Mon 10 May 2021

The Issue of Contingent Liabilities

The issue of contingent liabilities and how those reflect on the valuation of company shares was again considered in [2021] CSOH 6. The husband (H) and wife (W) met in 2003. 

W had acquired franchise interest in P companies with investment from a third party (J). Pre-marriage, two companies owned two franchise outlets with shares owned between W and J. H became involved in the management of P pre-marriage. The parties married in 2005. By their separation in April 2019 there were 14 separate P companies, all held between W and J.

W became increasingly less involved when the parties had children, and by the separation H was managing and operating P autonomously. All the businesses were successful and grew during H's stewardship. Two further companies were incorporated, a property company (S), whose shares were owned between H and J, and a new franchise company (C). S and C received intercompany loans from P. Bank borrowing and a rent due by C had been guaranteed and secured against P. As at the relevant date shares in C had no value. H did not seek transfer of W's shares in or sale of C. W wanted P to be released from securities and C's operating losses.
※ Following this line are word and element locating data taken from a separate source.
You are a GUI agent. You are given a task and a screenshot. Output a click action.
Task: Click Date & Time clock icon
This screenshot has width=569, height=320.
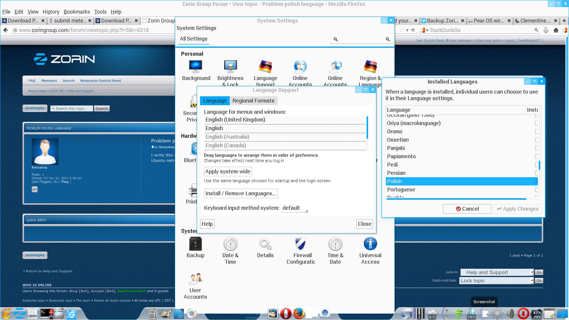coord(230,244)
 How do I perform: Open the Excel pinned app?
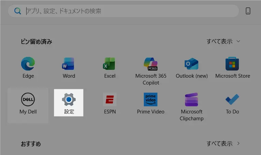pos(110,67)
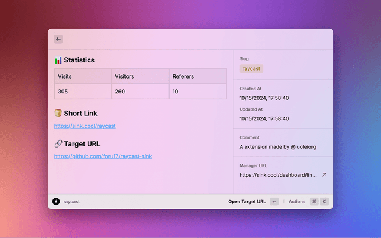Click the back arrow button
This screenshot has width=381, height=238.
pyautogui.click(x=58, y=39)
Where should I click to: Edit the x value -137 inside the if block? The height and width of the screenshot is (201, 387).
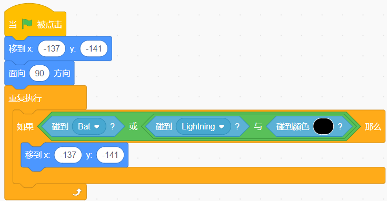click(x=68, y=155)
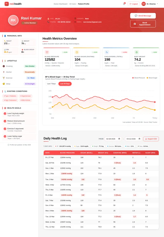The height and width of the screenshot is (237, 164).
Task: Toggle the 'Exercise 5 days/week' goal check
Action: point(5,129)
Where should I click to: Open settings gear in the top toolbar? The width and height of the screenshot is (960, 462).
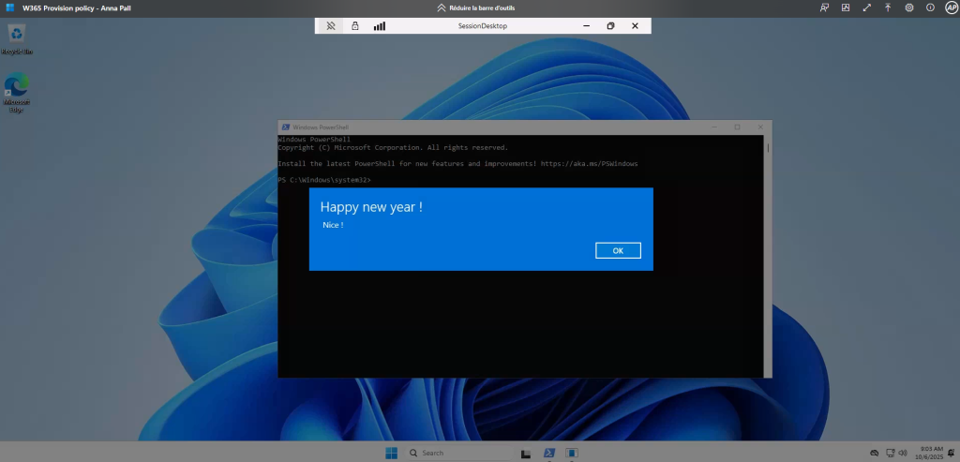[909, 7]
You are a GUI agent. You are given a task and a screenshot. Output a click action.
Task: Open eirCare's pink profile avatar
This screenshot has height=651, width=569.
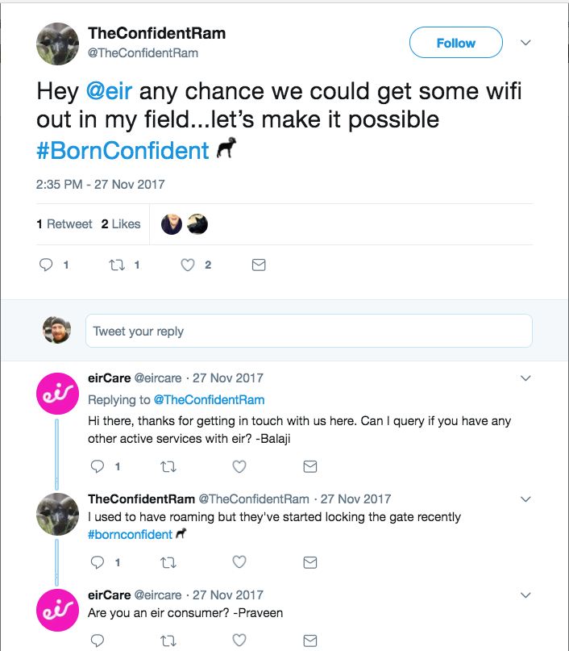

Experts for each gave evidence on how to account for bank liabilities and the intercompany loans. W argued that they would all impact the valuation of P as the court could only assume that they would trigger full liability to the bank given C had no value and could not repay the loans. At the relevant date no willing seller or willing buyer would ignore them or discount the extent of the exposure.

H's expert gave evidence that neither the purchaser nor seller of P would concede or succeed outright on the issue of these contingent liabilities when assessing the price. Money would likely be placed in an escrow account to ascertain if the debts crystallised. Neither expert was willing to offer a view on what the sum so placed might have been at the relevant date, or to calculate how the matter might otherwise be compromised.

Sale after proof

Lady Wise concluded that as at the relevant date the value, and so the value of S and C, would not be reduced by any portion of the contingent liabilities or indeed the intercompany loans. Most, if not all, sums due in terms of those potential liabilities (and the intercompany loans) would be placed in an escrow account to deal with the risk that some or all might not crystallise. Lady Wise commented that her approach accorded with the general rule that contingent liabilities do not normally reduce the net value of a company either in general commercial valuation or in proceedings of this type ( 2011 SLT 535; 2004 SC 372). Had the companies been sold as at the relevant date, the total value of the relevant interests held by the parties, all of which were matrimonial property, would have been at a fixed sum with a proportion separated out and held in an escrow account.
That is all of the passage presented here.